“For the whole week we wouldn´t meet anybody. We have just been sitting there, there were those metal stools, beds were being stored at one place in the corner. The room was small, you couldn´t sit, you couldn´t walk, they would give you food through a small hatch. There was a toilet and a washbasin. So I was thinking that I would rather not eat at all as there were six other men with me. The worst part was that they were all smokers as I wasn´t used to it. And it would get on your nerves of course. I was telling myself how the kids were handling the investigation. So it gave a migraine. And at that moment I stated to argue with the Lord: 'How have you rewarded me! And I have been trying so hard!' And then I heard a voice: 'It is easy to preach to praise the Lord in every situation, even if the times are hard. So start now! Here in the prison? For all the evil? Not for the evil, but in the evil you will praise the Lord.' And I pulled myself together: 'I am not happy, Lord, but I praise you even in this jail as you know what is best for me.' Suddenly peace entered my heart. Even my headache was gone and in a low voice I began to sing the songs of the catholic youth. And the guys were wondering I was in such a high spirit. And I felt good, I felt I have been freed. It was an amazing experience.”
“As the judge issued the sentence there were sixty young people and the same amount of older people. He read the sentence and then he glanced at the beautiful, fresh and unspoiled young people whom I have been leading for several years. A then he said: 'As for you, the young people, I am appealing on you to go to the streets and to influence our youth who are smashing our lamp-posts, who are making mess and vandalising our city. You have to help them.' And everyone was wondering what was going on. He condemned the case and then he would send them to the streets. Radio Free Europe covered the trial for two weeks with several reports every day, as one ot the students gave detailed report on what was going on at the court. And they were making fun of the justice in Czechoslovakia as they would condemn something and at the same time they would urge you to carry on. At least that was the impression. So thank God it came to a good end, three months of suspended senstence. And I never got so many flowers as in the courtroom, nor while I was being ordained neither while serving my first mass.”
“Most of all they tried to persuade the big farmer as they supposed that if they would break the smaller ones will follow. As it had not been working in 1959 came tractors and by force they wanted to rozorat meze. It happened just at noon. My mother was on a hill with her neighbour, they were doing something there, working, and when they began to plow the neighbor made the sign of the cross and she would lie in front of the tractor. Traktorista would speed up. My mother was yelling: 'Run, he´s going to roll over you!' And neighbour said: 'Lie next to me.' And all of the sudden about a hundred women came running, they were gathering at the hill. And they were armed. I don´t what they all have got, pitchforks and clubs. And of course, policemen were also there. So it was quite a drama. I remember as the tractors were advancing and the headmaster have been telling us, 'Kids, there will be fields so vast, it will be beautiful.' And on the next day he cried: 'My female students were beating comrade chairman with clubs.' Fortunately, he didn´t report for if he would the girls who were 18 or older could go to jail. But he was a local man, a reasonable one, so he didn´t report it. However, it was quite a drama.”

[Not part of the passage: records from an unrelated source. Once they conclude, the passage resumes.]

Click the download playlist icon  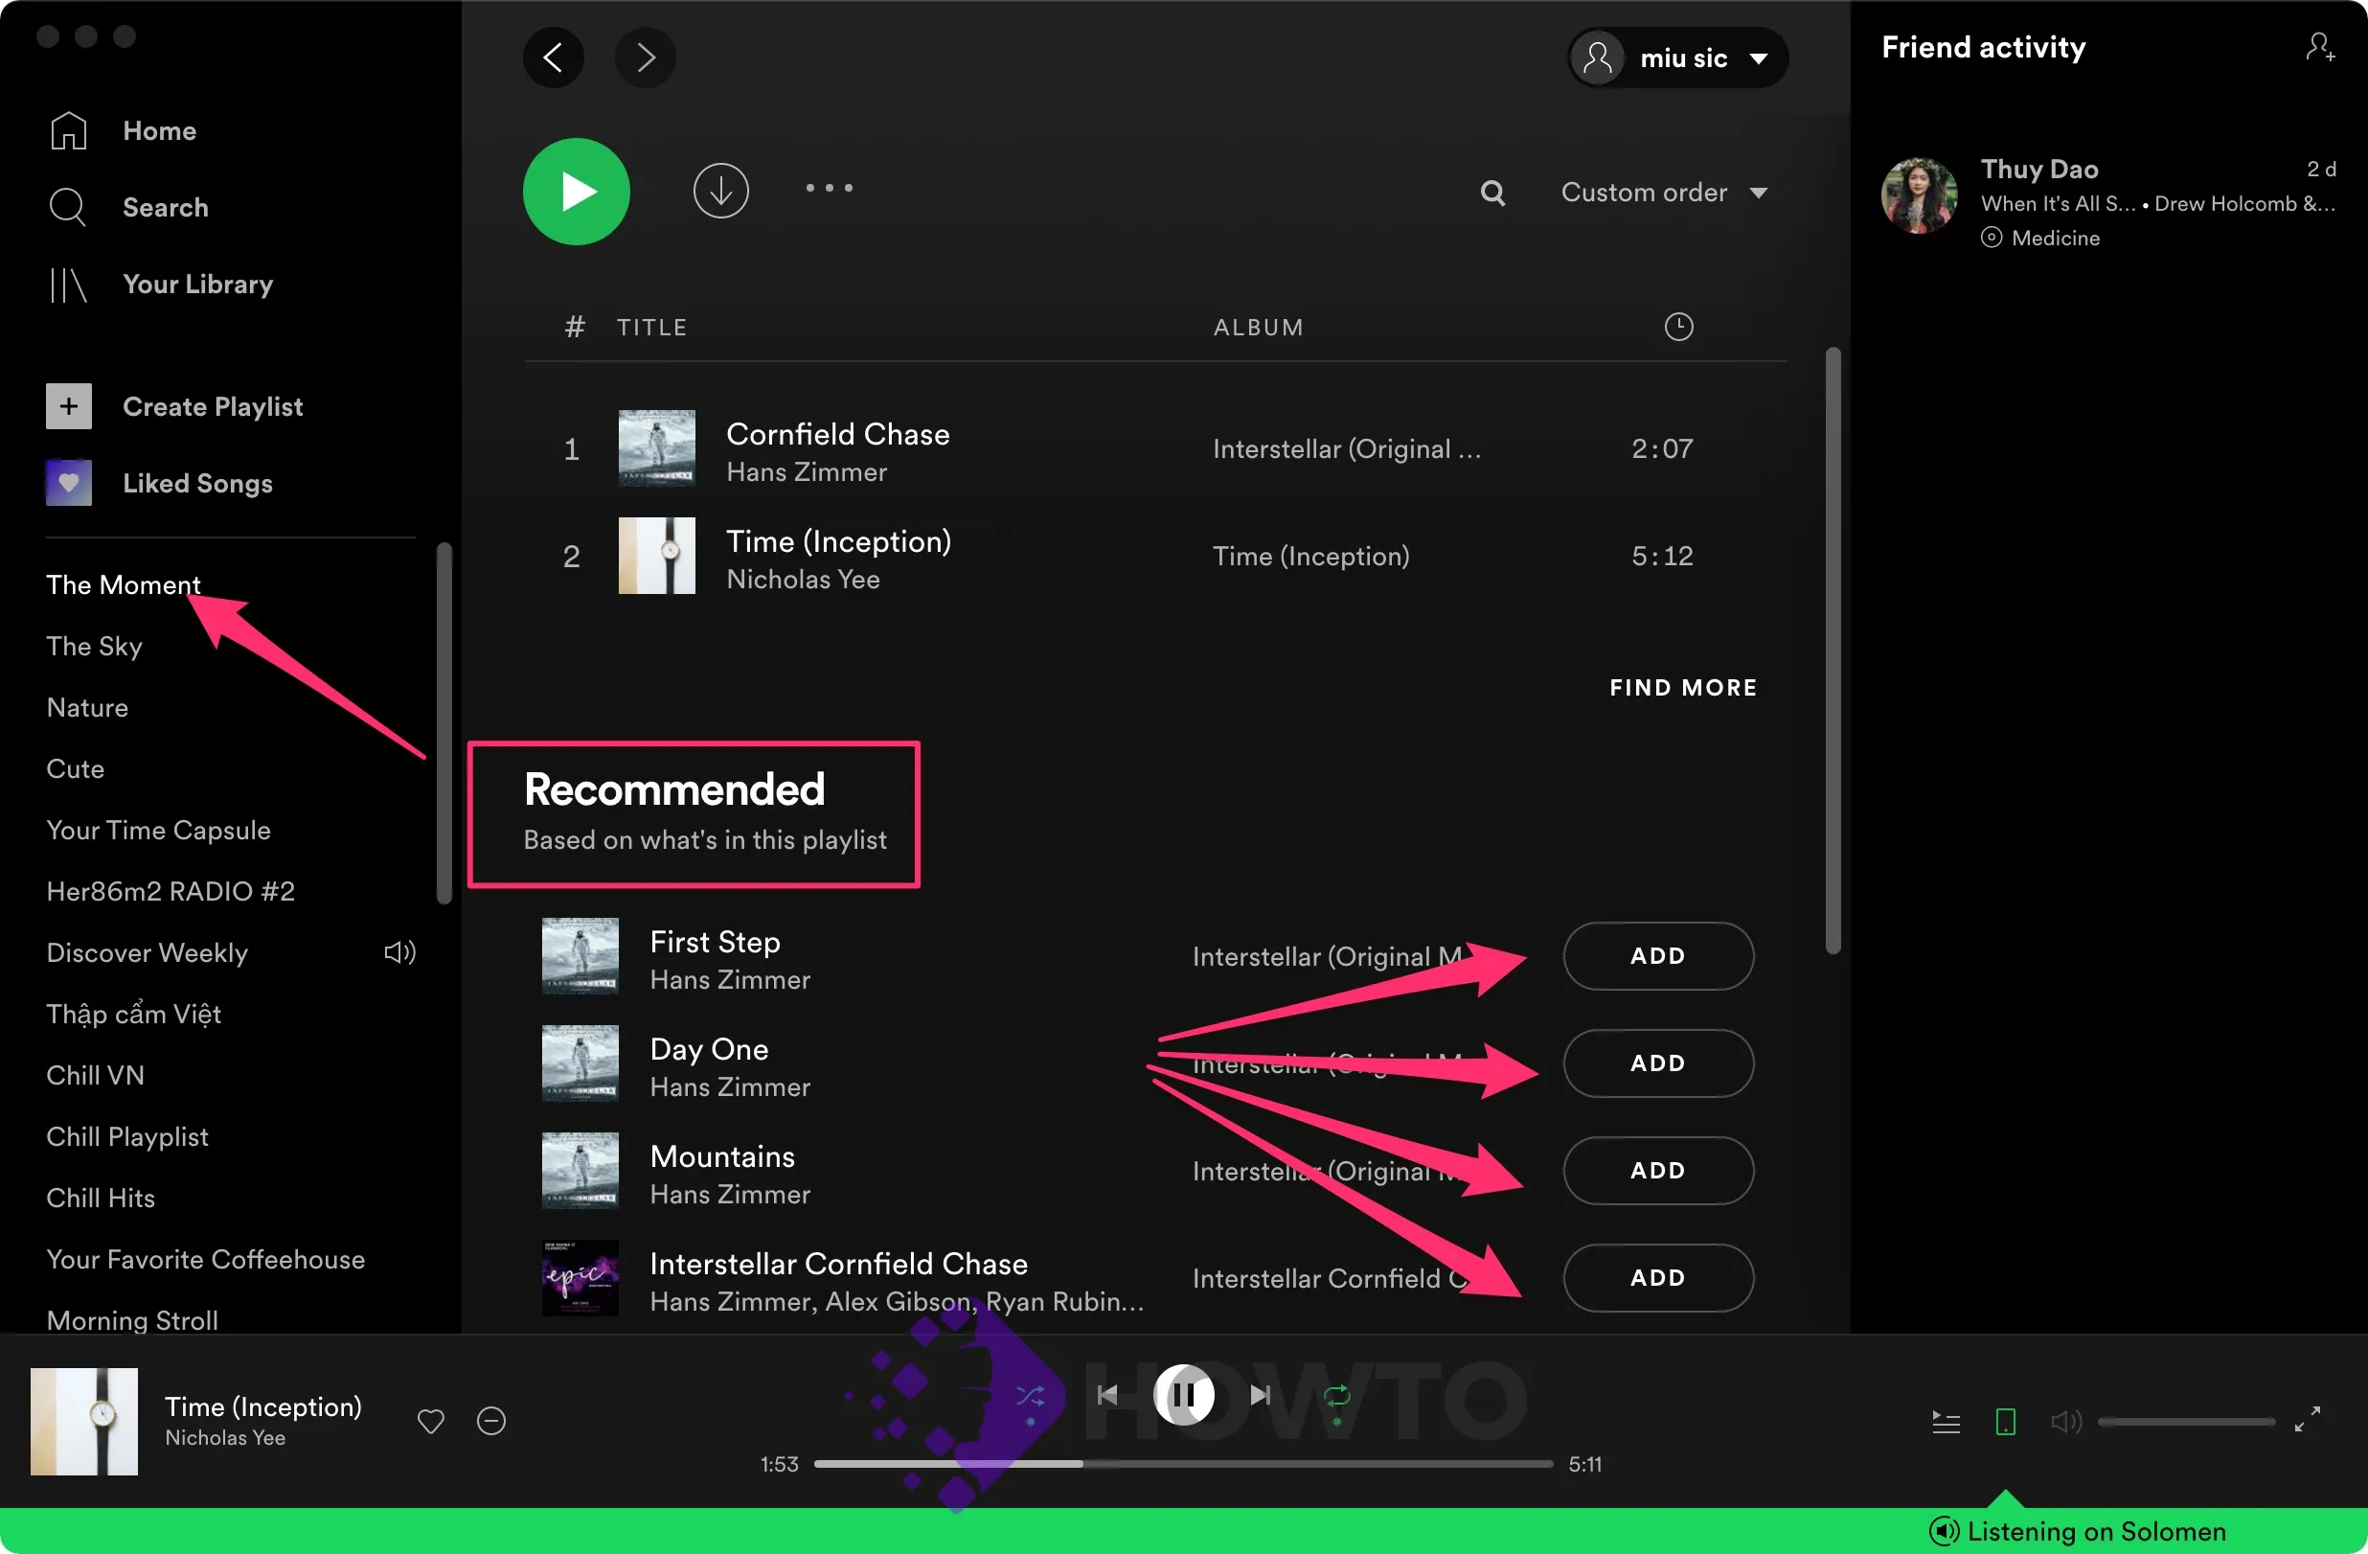coord(719,189)
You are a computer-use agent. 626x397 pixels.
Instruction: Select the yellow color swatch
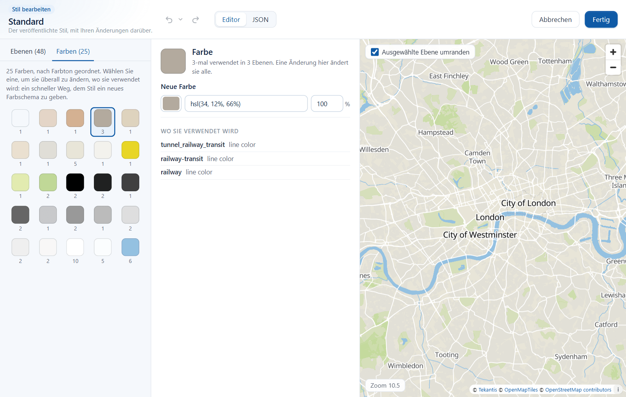pos(130,150)
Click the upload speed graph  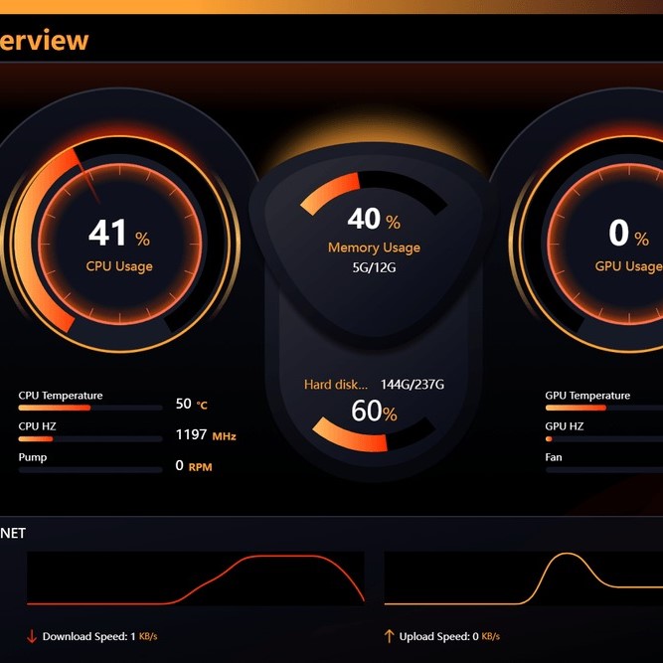coord(524,580)
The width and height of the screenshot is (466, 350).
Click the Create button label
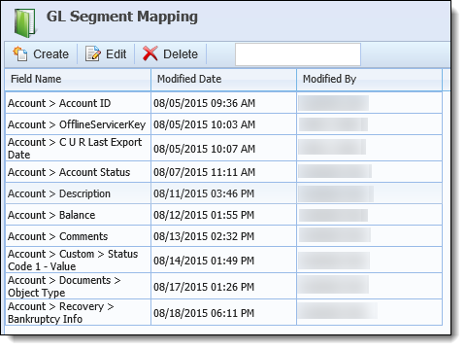(x=50, y=54)
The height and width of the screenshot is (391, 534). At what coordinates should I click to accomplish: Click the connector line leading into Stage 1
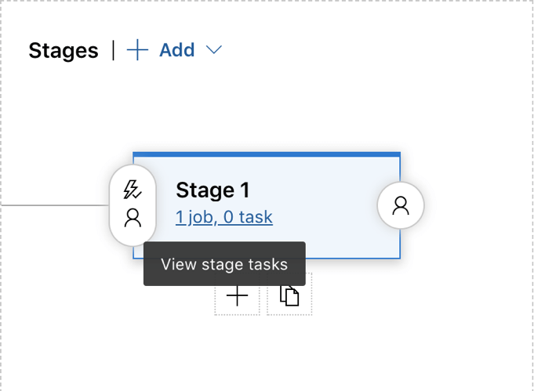(53, 205)
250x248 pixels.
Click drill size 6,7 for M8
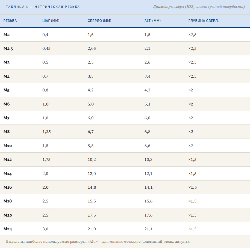(x=91, y=132)
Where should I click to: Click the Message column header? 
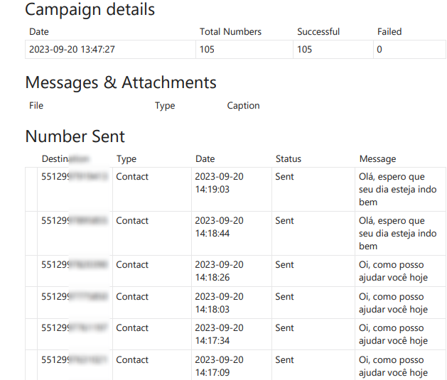pyautogui.click(x=377, y=159)
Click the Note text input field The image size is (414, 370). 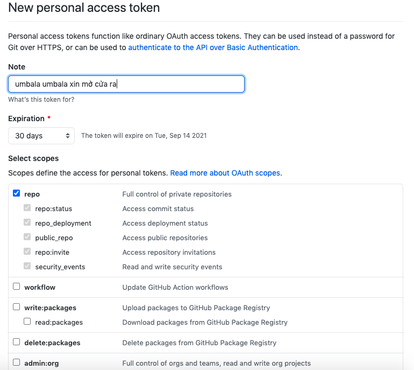point(126,84)
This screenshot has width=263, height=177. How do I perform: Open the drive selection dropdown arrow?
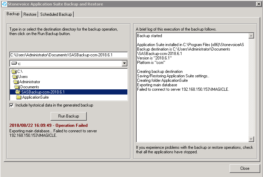tap(124, 64)
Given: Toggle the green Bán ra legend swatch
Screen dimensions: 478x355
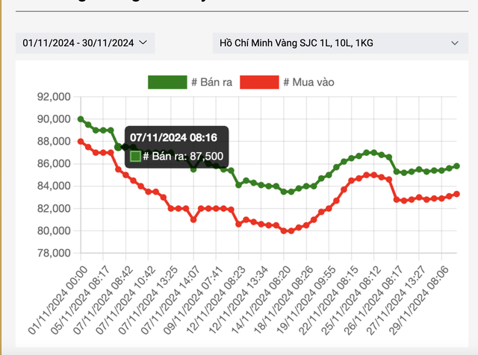Looking at the screenshot, I should tap(167, 82).
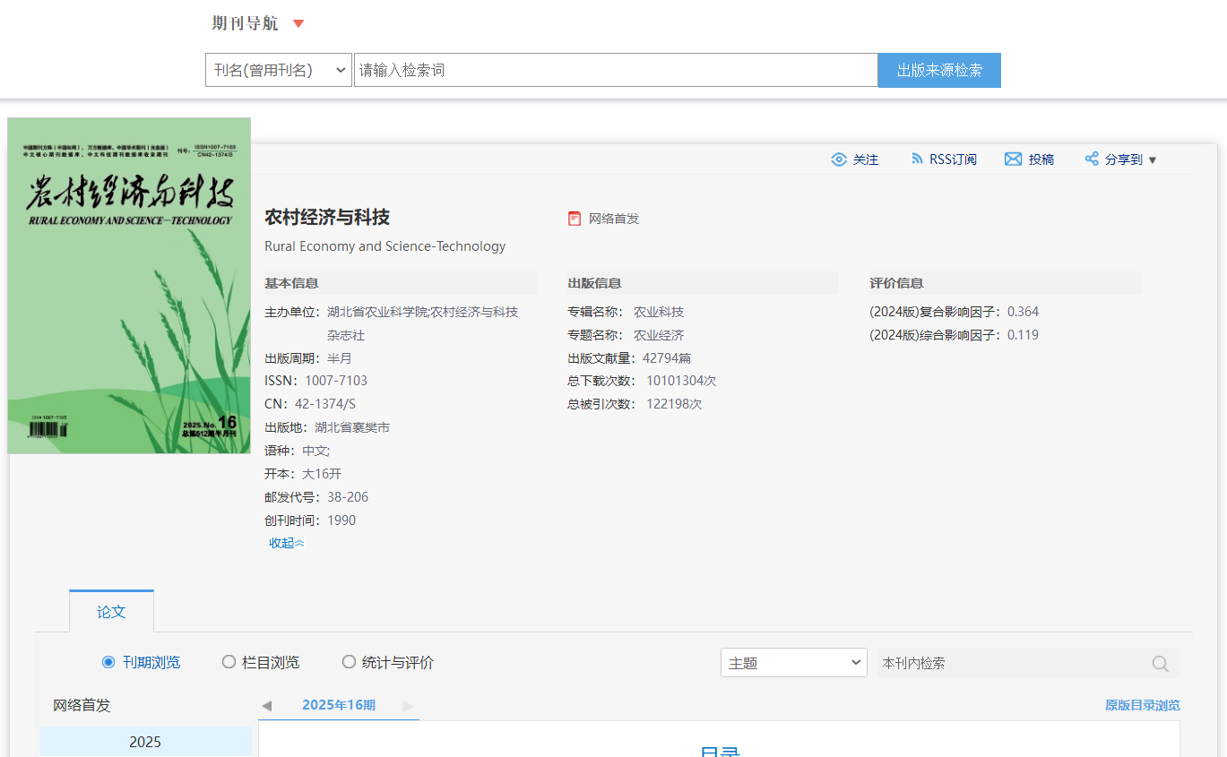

If your consciousnes is clear you can sleep on a rock
Adam Rucki was born on January 8th 1951 in the village of Bukovec in Slezské Beskidy. His father was a farmer. Together with other farmers from the village for years he had been refusing to join the coop. The Collective farm in Bukovec had been founded only after the 1970. In 1969 Adam Rucki began to study at the temporarily reopened Sts Cyril and Methodius Faculty of Theology in Olomouc. After being ordained in 1974 he had to attend the mandatory military service. As a politically unreliable person he had been ordered to the labour battalion building bomb shelters at airports. After the military service he was a chaplain in Havířov, Frýdek and then in Třinec for seven years. In 1984 he was arrested as he was ogranising private bible studies lectures for young people. He has been given suspended sentence. For a year and a half he couldn´t work as a priest and had been making his means as a worker. Until the collapse of the totalitarian regime he served in Valašské Klobouky, then he was a priest in the Zlín region. For ten years he was a lecturer at the Archbishop’s seminary in Olomouc. Since 2005 he is a vicar in the Diocese of Ostrava-Opava.